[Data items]
================

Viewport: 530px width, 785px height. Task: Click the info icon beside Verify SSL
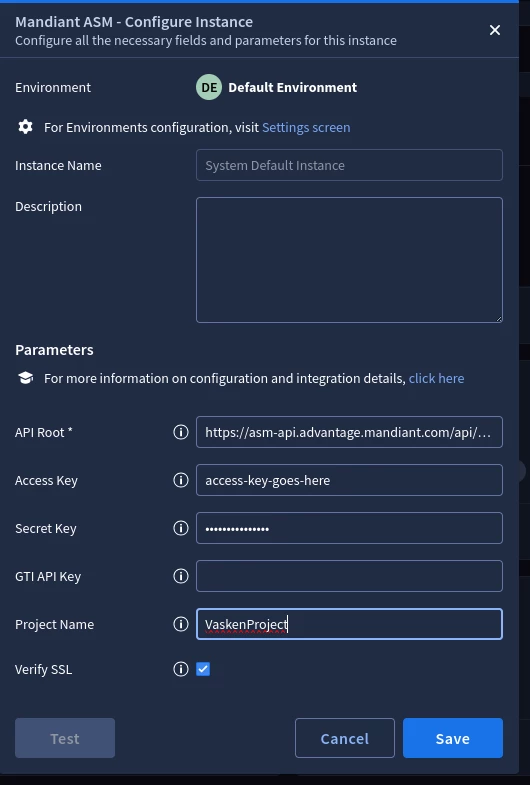click(x=181, y=669)
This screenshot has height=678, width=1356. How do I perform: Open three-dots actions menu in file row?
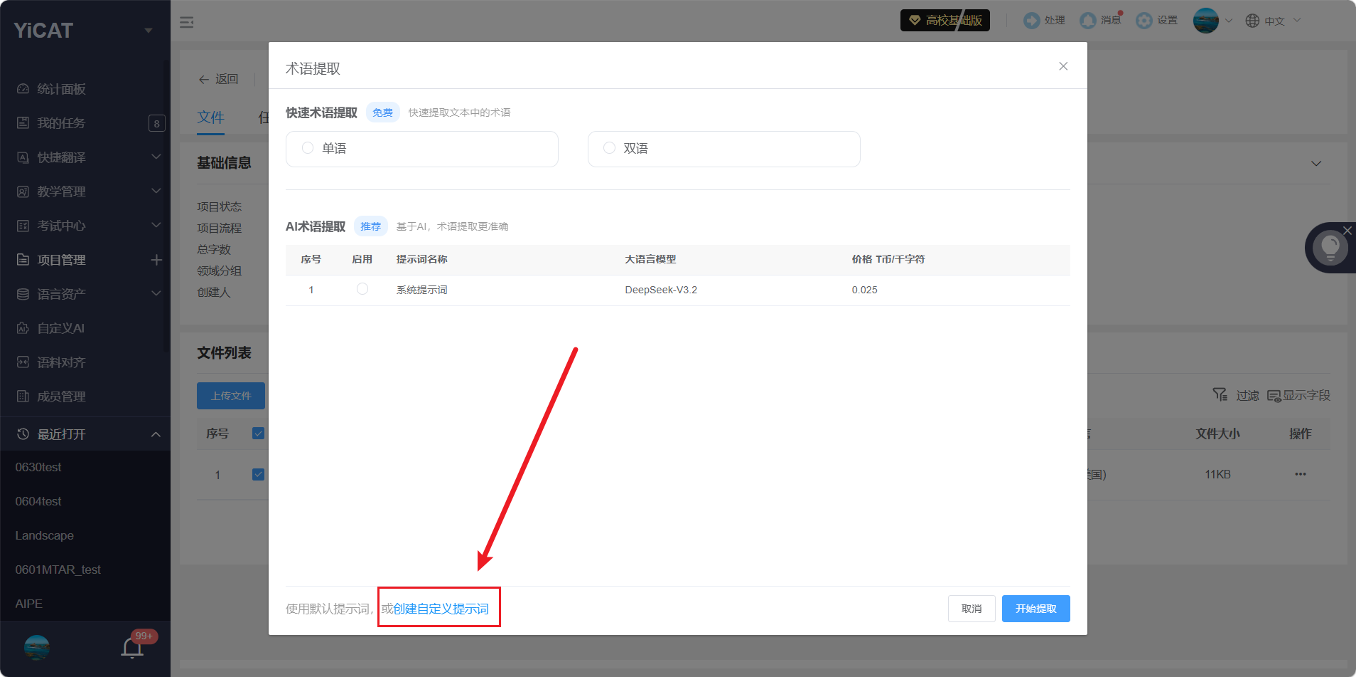tap(1300, 474)
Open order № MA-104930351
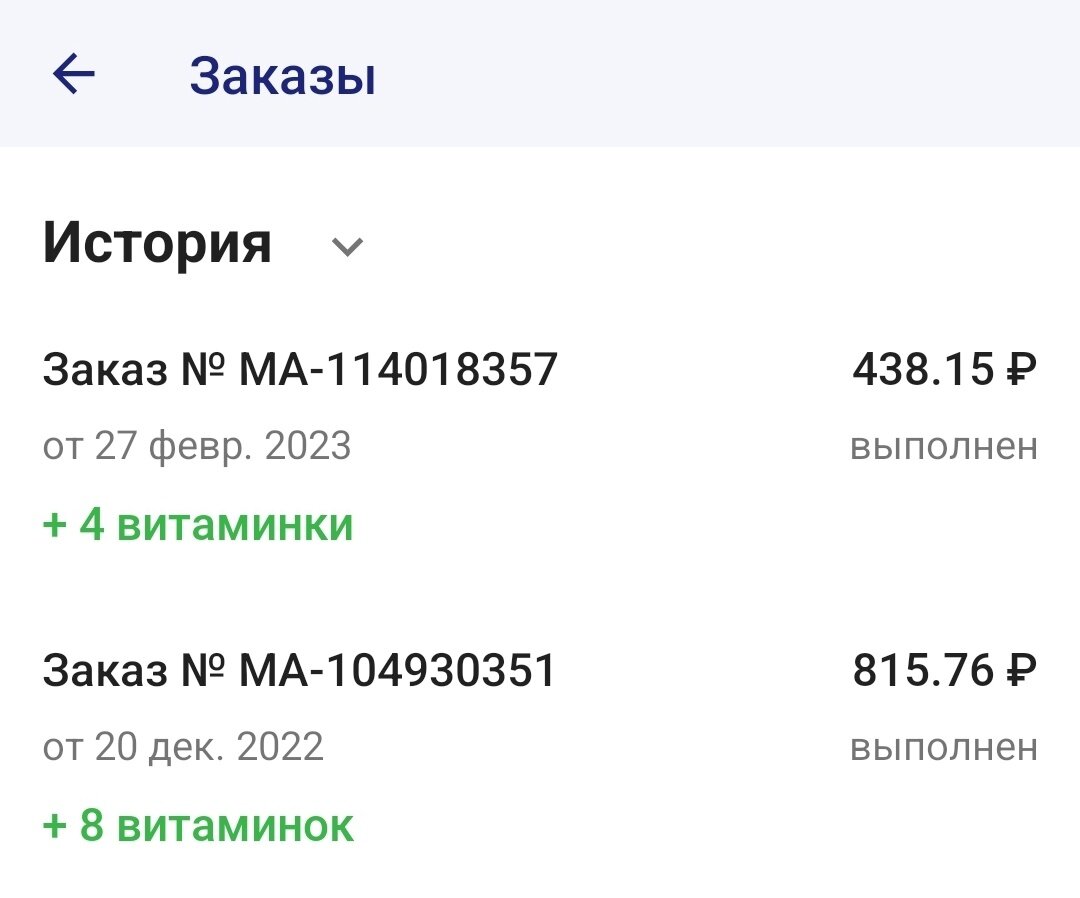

================

Prompt — Every line from the one containing "This screenshot has" to the final line of the records must be transcribed exactly, both ends included, with the pictures left out.

Answer space —
This screenshot has height=678, width=1356. How do I perform: Open three-dots actions menu in file row?
tap(1300, 474)
Open order № MA-104930351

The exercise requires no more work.